Sept. 27, 2021, 4:03 p.m. ET
Troy Closson
covers criminal justice in New York
Jacquelyn M. Kasulis, the acting U.S. attorney in Brooklyn, thanked the 11 men and women who accused R. Kelly of misconduct at the trial: “No one deserves what they experienced at his hands or the threats and harassment they faced in telling the truth about what happened to them. We hope that today’s verdict brings some measure of comfort and closure.”
Sept. 27, 2021, 3:59 p.m. ET
Rebecca Davis O'Brien
reporting from the courthouse
A handful of reporters were allowed into the actual courtroom for the verdict, and we were able to see the jury and R. Kelly’s reaction. The only motion I could detect from Mr. Kelly was the occasional clench of his jaw; his eyes seemed to be looking straight ahead at the table. At the end, he stood and buttoned his suit as the jury filed out through a side door.
Sept. 27, 2021, 3:57 p.m. ET
Troy Closson
covers criminal justice in New York
A woman who testified against R. Kelly in 2008 called the trial ‘a big relief.’
The singer Sparkle was hopeful that R. Kelly could elevate her 12-year-old niece, an aspiring rapper, to success when she introduced the girl and other family members to the R&B star.
But years later, she would testify at Mr.

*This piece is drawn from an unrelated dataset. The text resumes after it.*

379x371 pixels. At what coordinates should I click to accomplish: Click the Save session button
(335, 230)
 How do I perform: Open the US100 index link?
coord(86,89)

Kelly’s first criminal trial that a sex tape at the center of the case showed Mr. Kelly having sex with and urinating on her teenage niece.
It was not enough for jurors, and the singer was acquitted of child pornography charges in 2008.
On Monday, she said she was feeling “a bevy of emotions” after Mr. Kelly was finally found guilty of sex-trafficking and racketeering charges on Monday, 20 years after she was first approached by a lawyer over the sex tape involving her niece.
“It’s a good day. It’s a sad day,” she said, her voice breaking. “It’s just the fact that my niece and the other young women can now feel a sense of relief — he’s not able to do this to them any longer.”
In an earlier interview in the days before the singer’s conviction, she described the case as “a big relief” and an enormous “release” of the regrets, hardships and frustrations she has held for decades.
“I have been carrying this since 2001,” Sparkle, whose real name is Stephanie Edwards, said in an interview in the days before the verdict arrived. “Finally, I can have some sense of normal — whatever normal looks like on the other end of this.”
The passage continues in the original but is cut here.